Acinetobacter lwoffii exposure promotes PD-L1+ neutrophils and dampens viral-induced type 2 immunity

Severe, recurrent viral infections in early life, such as those caused by respiratory syncytial virus (RSV) are associated with wheezing and asthma. Exposure to farmyard microbes protects against allergen-induced asthma, but their role in viral-induced airways disease is less understood. Here neonatal murine recurrent RSV infection promoted pulmonary eosinophilia, mucus hypersecretion and IL-13+ CD4+ T cells. These pathological features were ameliorated by concomitant inhalation of inactivated cowshed-derived bacteria, Acinetobacter lwoffii F78. The protective effect was maximal with continuous A.lwoffii exposure and protection correlated with increased circulatory, airway and lung parenchymal neutrophils.

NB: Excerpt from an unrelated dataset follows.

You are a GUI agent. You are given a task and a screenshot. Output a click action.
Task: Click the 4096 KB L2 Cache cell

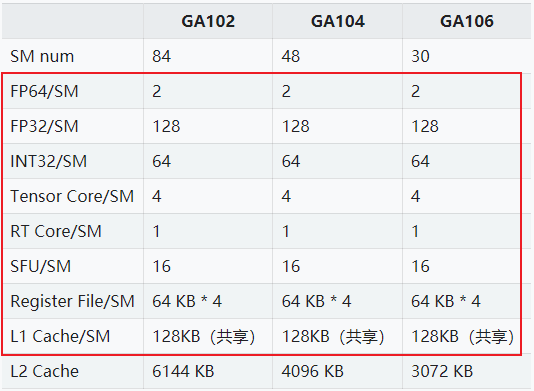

However, in contrast to pro-inflammatory neutrophils induced by RSV infection, transcriptomic and phenotypic analysis revealed A.lwoffii induced a distinct neutrophil population with reduced expression of CXCR4 and CD101, but elevated PD-L1. Induction of these PD-L1+ immunoregulatory neutrophils by inhaled A.lwoffii was linked to a concomitant reduction in Th2 immunity. Methods To obtain extravascular and intravascular pulmonary neutrophils for bulk RNA sequencing, neonatal mice received labelling antibody PE anti-mouse Ly-6G antibody (clone 1A8, 1µg of antibody in 100 µl of sterile PBS per mouse) (Biolegend) intravenously 3 minutes before euthanisation. Lung tissues were harvested without performing bronchoalveolar lavage. Neutrophil enrichment was performed from recovered lung cells using Neutrophil Isolation Kit (Miltenyi Biotec, location) via magnetic negative selection. Cells were then stained with DAPI and BV605 anti-mouse Ly-6G antibody (clone 1A8, 1: 200 dilution) (Biolegend) in FACS sorting buffer (PBS, 25mM HEPES, 1mM EDTA 2% FCS, 0.2mm sterile filtered) for 20 minutes at 4oC, protected from light. Intravascular neutrophils (DAPI+ and PE Ly-6G+) and extravascular neutrophils (DAPI+, BV605 Ly-6G+ and PE Ly-6G-) were sorted using BD FACS Melody with a nozzle size of 100 microns. Sorted neutrophils were lysed in RLT lysis buffer with the addition of b-Mercaptoethanol for storage.   RNA extraction was performed using TRIzolTM (Thermo Fisher) and Isopropanol. RNA quantity and sample quality (RIN) were determined using TapeStation (Agilent, location). Due to low RNA yield, samples were pooled from three biological samples within the same group and sequenced by Genewiz (AZENTA, US) using Illumina ® NovaSeqTM or HiSeq® platforms.